◆ WORK ITEM ◆
According to the lecture introduction, why are court procedures often laid out in great detail?

◆ EXTRACT TO READ ◆
↓↓↓

This lecture is taught by Amer Mushtaq, LL.B., M. Engineering , B.Sc. (Hons.), who is the Principal and Founder of Formative LLP.   Through his YouTube channel, YouCounsel, Amer shares practical advice from his years of legal experience to help anyone access justice and achieve their goals.  Subscribe today to learn more.


Show Notes:


Lecture Slides:

Welcome to YouCounsel.

Procedural fairness impacts all of us—whether we’re in the court system or not, we are always dealing with procedural fairness in our everyday life.  In the court system you may have noticed that a number of my lectures are about procedure – whether it’s Rules of Civil Procedure (whether in small claims court procedure or family law procedure).  In a court system the procedures are often laid out/ defined in great detail because courts are concerned with the process by which the decision-making is done.  The court is trying to ensure that every party who is involved in a court process is entitled to a procedural fairness in that system.  But what happens in our lives outside of the court system? How does the procedural fairness impact all of us on a daily basis?  That is what this lecture is about.

We begin with our usual disclaimer that this lecture is not legal advice.  If you have any specific questions regarding your issues you should contact a lawyer or a paralegal or the Law Society of Ontario for a referral.

↑↑↑

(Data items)

↓↓↓

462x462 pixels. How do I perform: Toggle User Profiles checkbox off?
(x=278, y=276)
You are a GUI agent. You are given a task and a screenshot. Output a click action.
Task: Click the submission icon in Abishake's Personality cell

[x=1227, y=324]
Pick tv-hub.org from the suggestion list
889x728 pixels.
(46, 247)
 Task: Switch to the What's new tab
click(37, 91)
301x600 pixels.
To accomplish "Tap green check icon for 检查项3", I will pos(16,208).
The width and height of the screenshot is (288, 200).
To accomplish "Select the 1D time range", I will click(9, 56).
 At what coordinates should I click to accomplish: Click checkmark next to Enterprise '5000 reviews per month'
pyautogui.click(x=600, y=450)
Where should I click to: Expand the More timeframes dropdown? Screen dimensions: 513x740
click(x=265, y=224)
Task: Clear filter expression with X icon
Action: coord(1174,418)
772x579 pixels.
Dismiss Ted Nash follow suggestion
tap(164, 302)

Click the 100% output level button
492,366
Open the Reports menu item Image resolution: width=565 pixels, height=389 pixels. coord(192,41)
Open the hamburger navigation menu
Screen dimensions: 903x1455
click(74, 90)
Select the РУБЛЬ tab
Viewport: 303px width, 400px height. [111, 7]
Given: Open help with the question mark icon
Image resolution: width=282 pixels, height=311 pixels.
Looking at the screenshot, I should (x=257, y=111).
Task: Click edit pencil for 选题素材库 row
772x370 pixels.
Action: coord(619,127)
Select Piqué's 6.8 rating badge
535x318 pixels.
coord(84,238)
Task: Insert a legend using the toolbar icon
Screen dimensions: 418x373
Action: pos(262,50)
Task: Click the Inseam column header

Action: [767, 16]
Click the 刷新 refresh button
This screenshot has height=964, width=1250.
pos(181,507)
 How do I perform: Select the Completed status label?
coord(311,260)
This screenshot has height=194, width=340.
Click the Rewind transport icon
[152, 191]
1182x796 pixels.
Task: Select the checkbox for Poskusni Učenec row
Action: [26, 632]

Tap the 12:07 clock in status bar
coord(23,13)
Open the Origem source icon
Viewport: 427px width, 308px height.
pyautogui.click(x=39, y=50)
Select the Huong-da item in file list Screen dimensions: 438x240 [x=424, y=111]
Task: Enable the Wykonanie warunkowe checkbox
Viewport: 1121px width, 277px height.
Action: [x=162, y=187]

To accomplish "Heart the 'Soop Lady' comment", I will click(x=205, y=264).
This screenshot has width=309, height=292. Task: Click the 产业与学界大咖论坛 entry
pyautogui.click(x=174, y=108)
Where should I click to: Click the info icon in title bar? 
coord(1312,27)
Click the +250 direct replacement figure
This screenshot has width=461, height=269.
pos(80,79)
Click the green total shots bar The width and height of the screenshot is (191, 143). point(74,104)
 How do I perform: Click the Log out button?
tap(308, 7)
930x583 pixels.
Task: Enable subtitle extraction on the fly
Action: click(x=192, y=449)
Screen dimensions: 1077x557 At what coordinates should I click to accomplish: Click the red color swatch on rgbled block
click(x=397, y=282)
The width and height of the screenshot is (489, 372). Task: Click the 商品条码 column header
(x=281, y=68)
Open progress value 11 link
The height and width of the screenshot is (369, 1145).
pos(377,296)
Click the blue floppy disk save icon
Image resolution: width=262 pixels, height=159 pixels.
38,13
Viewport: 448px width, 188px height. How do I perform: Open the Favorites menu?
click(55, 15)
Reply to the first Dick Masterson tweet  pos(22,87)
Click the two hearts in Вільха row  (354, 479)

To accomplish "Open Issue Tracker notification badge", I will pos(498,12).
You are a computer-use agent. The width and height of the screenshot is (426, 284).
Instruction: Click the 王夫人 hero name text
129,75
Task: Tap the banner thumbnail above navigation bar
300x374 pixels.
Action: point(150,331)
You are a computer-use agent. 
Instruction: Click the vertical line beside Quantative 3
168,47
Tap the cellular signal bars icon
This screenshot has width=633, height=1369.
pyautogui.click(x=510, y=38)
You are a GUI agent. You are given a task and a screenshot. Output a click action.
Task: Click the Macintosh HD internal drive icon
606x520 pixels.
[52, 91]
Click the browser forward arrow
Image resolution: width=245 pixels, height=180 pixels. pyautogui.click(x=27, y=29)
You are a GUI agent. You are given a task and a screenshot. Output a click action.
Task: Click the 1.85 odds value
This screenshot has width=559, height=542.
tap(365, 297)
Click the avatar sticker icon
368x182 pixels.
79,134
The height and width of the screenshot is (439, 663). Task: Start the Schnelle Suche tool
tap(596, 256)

↑↑↑

◆ RESULT OF THE TASK ◆
Courts are concerned with the process by which the decision-making is done.